• [Extrait à lire]

En 2012, la Walt Disney Company révèle avoir acheté la compagnie Lucasfilm pour 4.000.000.000$. Ils obtiennent la totalité des droits sur des sagas comme Indiana Jones ou encore Star Wars. La nouvelle fait l’effet d’une bombe chez les fans et les professionnels du cinéma, de plus, ils annonce la mise en chantier de Star Wars, Episode VII - The Force Awakens.
L’épisode VII sera le premier d'une trilogie, et que la saga Star Wars continuera au-delà, avec d'autres films dérivés de cet univers. Il faut amoindrir le paiement de 4.000.000.000$, qui est, une des plus grosses opérations financières de Hollywood. Au moment du rachat, George Lucas, le créateur de la franchise, remet à Disney ses projets d'histoires pour une trilogie. L'histoire devrait se concentrer sur une nouvelle génération de héros dans une aventure inédite, et non pas une adaptation des romans de l'univers étendu.

• [Complétez ce qui suit]
• 1. Restituez tel quel le passage de l'extrait sur le rachat de Lucasfilm allant de "L’épisode VII sera" jusqu'à "de l'univers étendu.".
• 2. Traduisez en anglais cette phrase de l'extrait sur le rachat de Lucasfilm : « Au moment du rachat, George Lucas, le créateur de la franchise, remet à Disney ses projets d'histoires pour une trilogie. »
• 3. D'après l'extrait sur le rachat de Lucasfilm, en quelle année la Walt Disney Company révèle-t-elle cet achat ?

• [Entrées de données]
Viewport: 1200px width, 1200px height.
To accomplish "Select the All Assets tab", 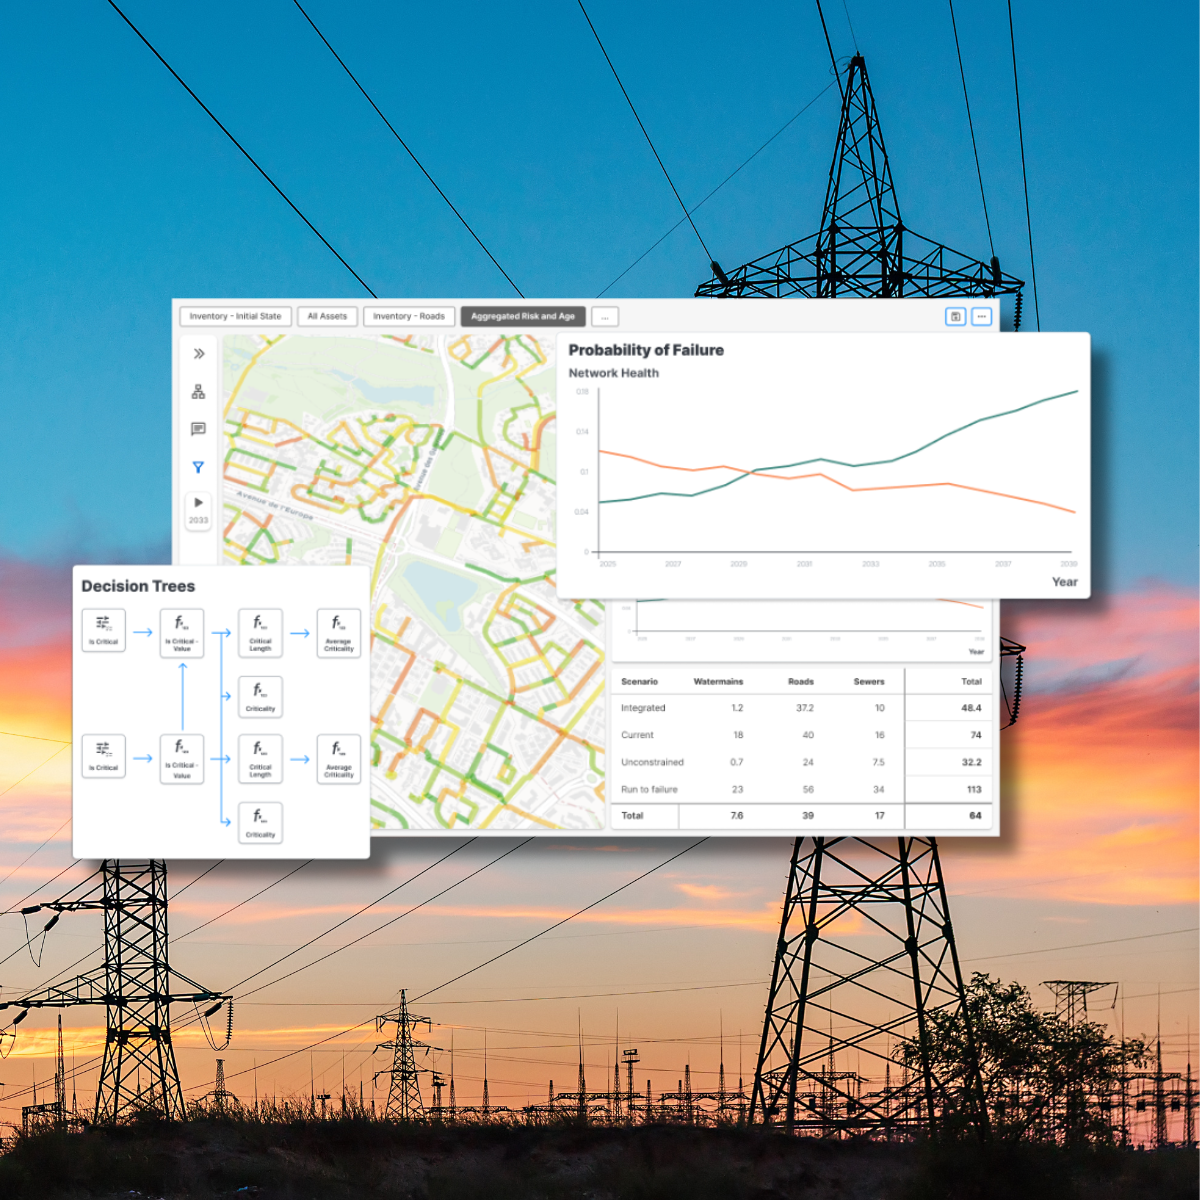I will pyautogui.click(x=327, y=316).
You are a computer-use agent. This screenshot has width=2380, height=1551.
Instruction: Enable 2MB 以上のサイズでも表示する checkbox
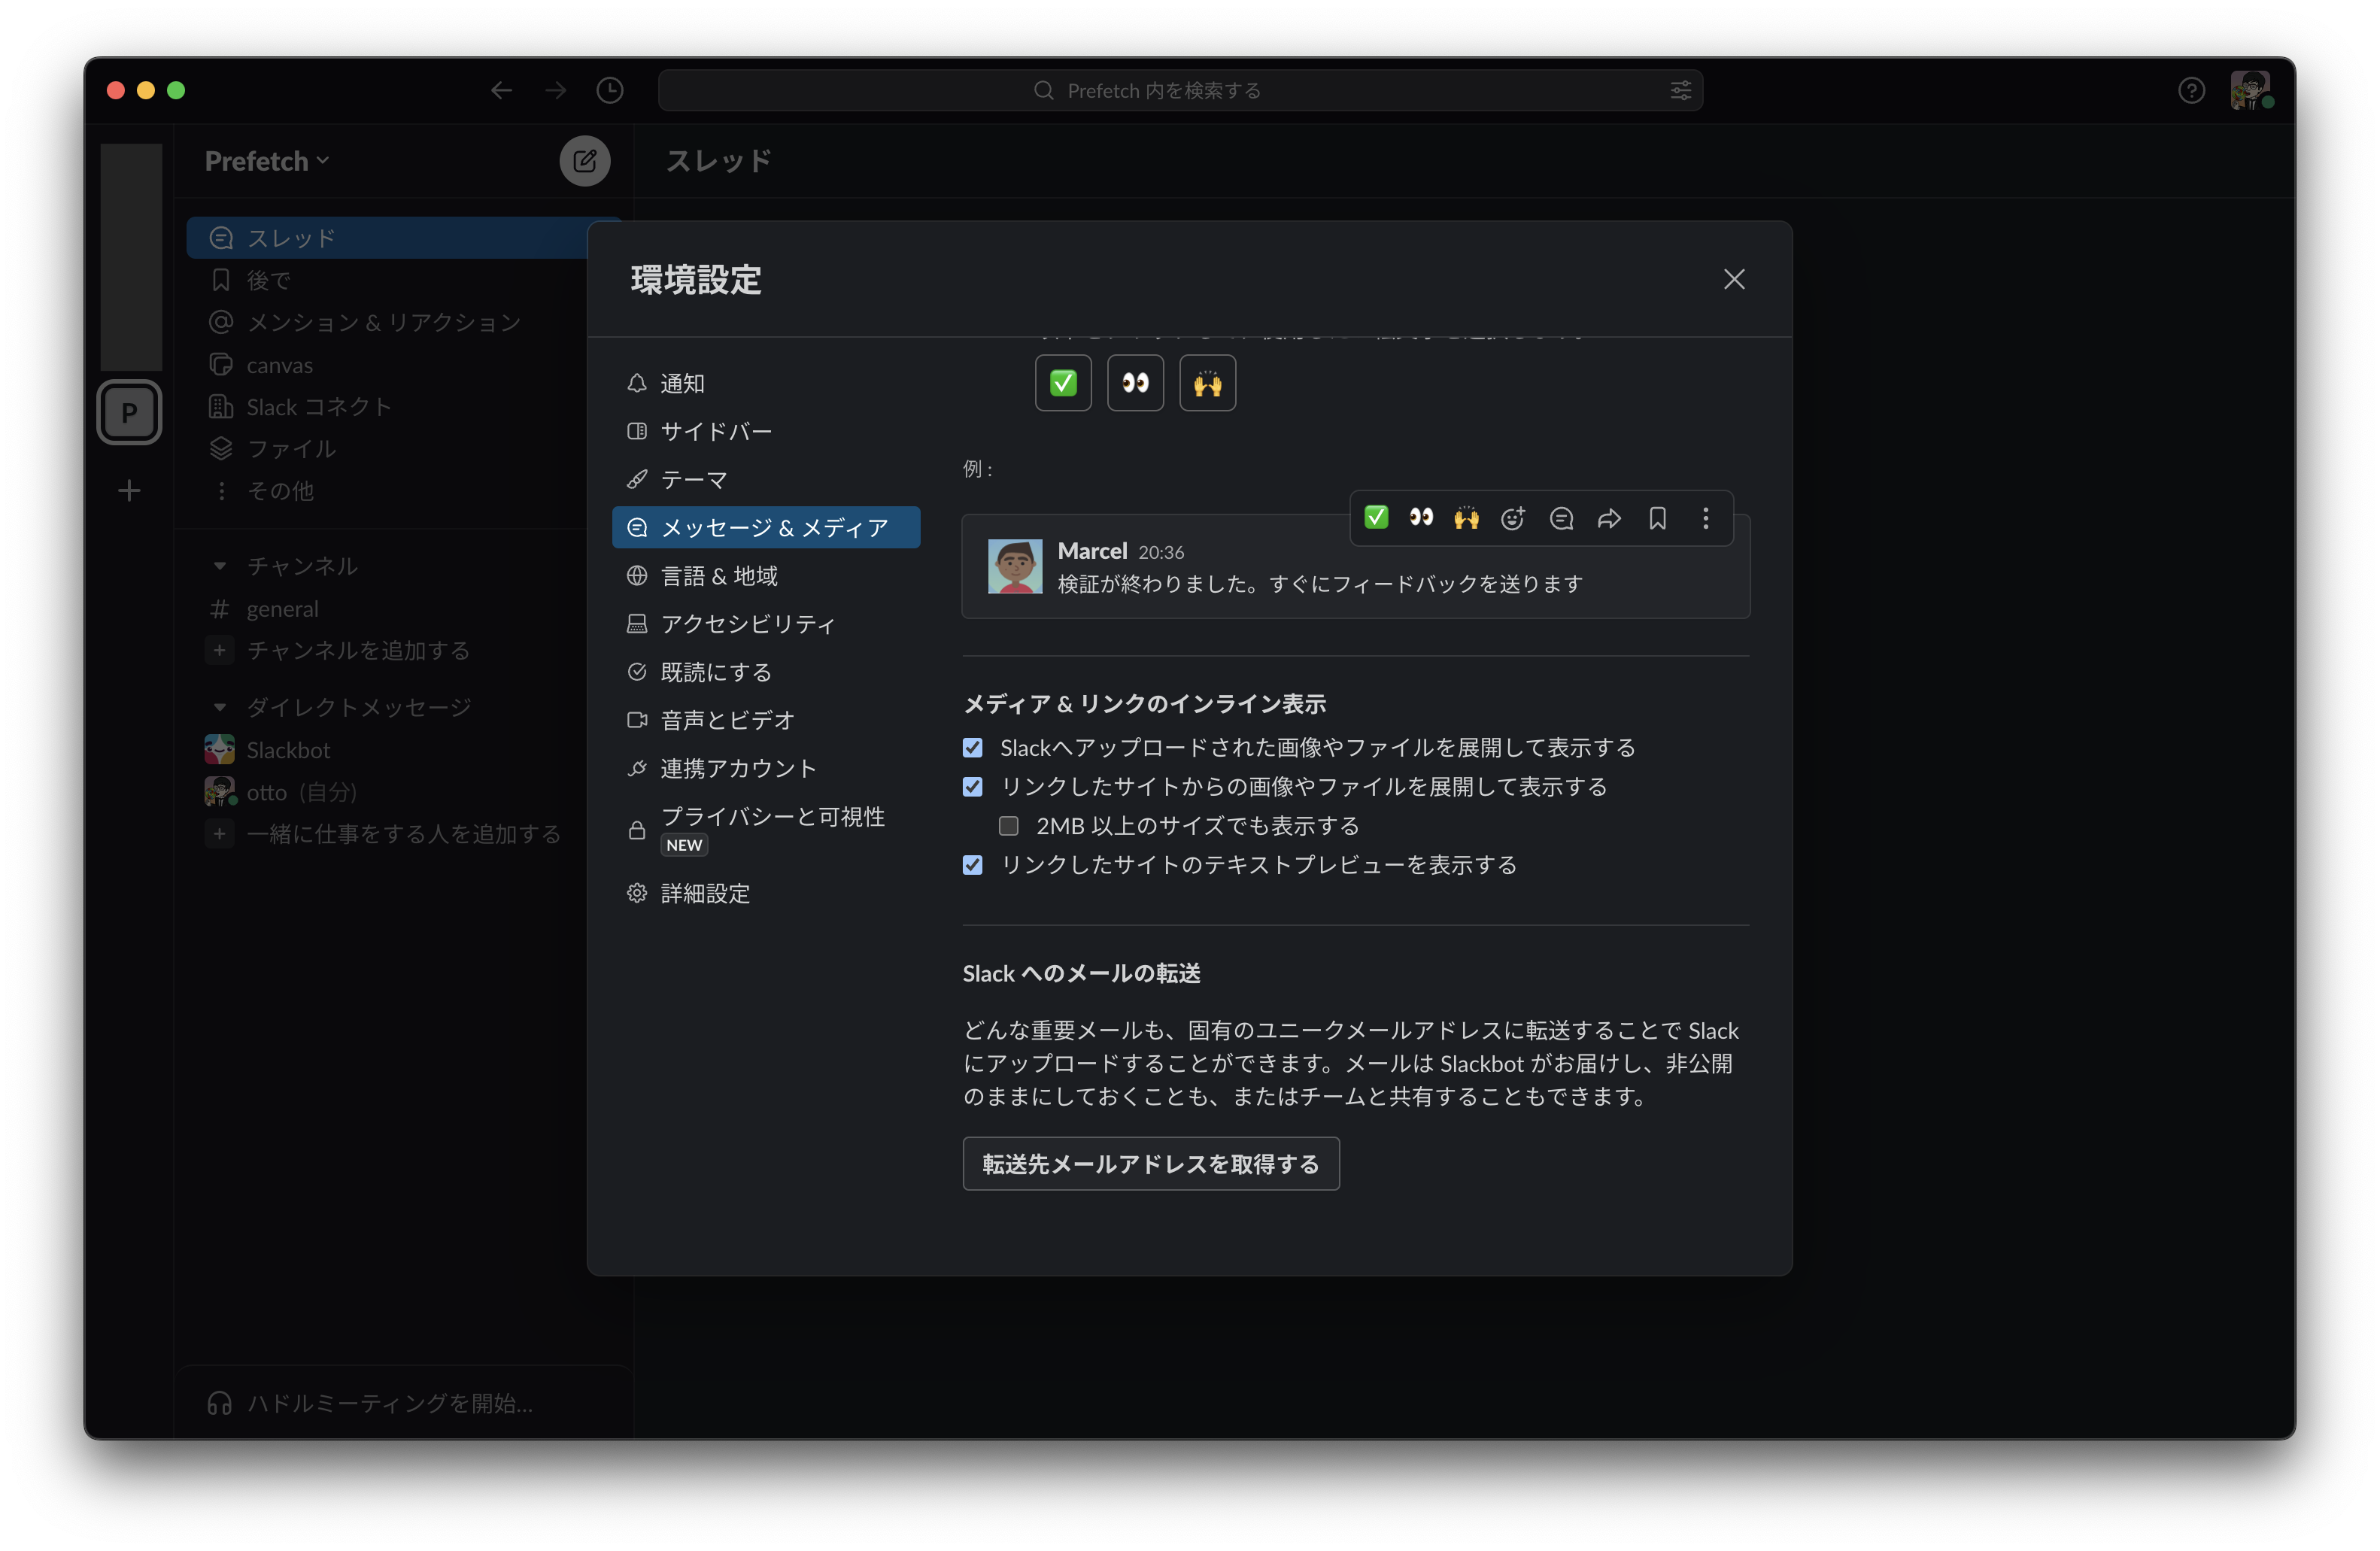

---

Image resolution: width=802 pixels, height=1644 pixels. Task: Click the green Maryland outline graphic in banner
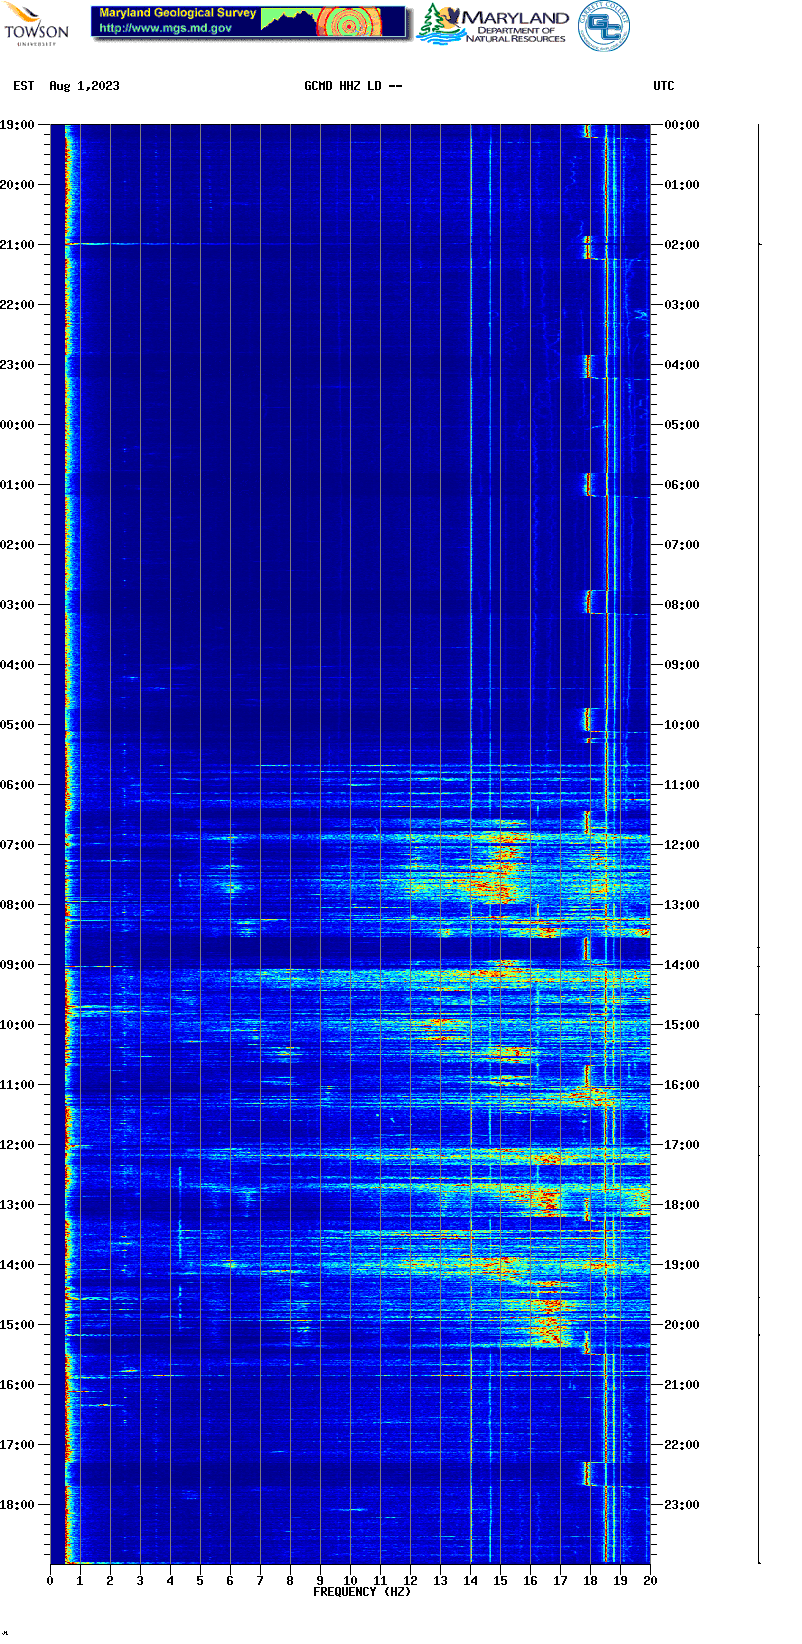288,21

==

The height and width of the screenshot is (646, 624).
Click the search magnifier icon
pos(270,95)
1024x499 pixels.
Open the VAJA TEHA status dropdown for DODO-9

• [Réponses par tâche]
• 1.
L’épisode VII sera le premier d'une trilogie, et que la saga Star Wars continuera au-delà, avec d'autres films dérivés de cet univers. Il faut amoindrir le paiement de 4.000.000.000$, qui est, une des plus grosses opérations financières de Hollywood. Au moment du rachat, George Lucas, le créateur de la franchise, remet à Disney ses projets d'histoires pour une trilogie. L'histoire devrait se concentrer sur une nouvelle génération de héros dans une aventure inédite, et non pas une adaptation des romans de l'univers étendu.

• 2. At the time of the acquisition, George Lucas, the creator of the franchise, hands over to Disney his story plans for a trilogy.

• 3. En 2012.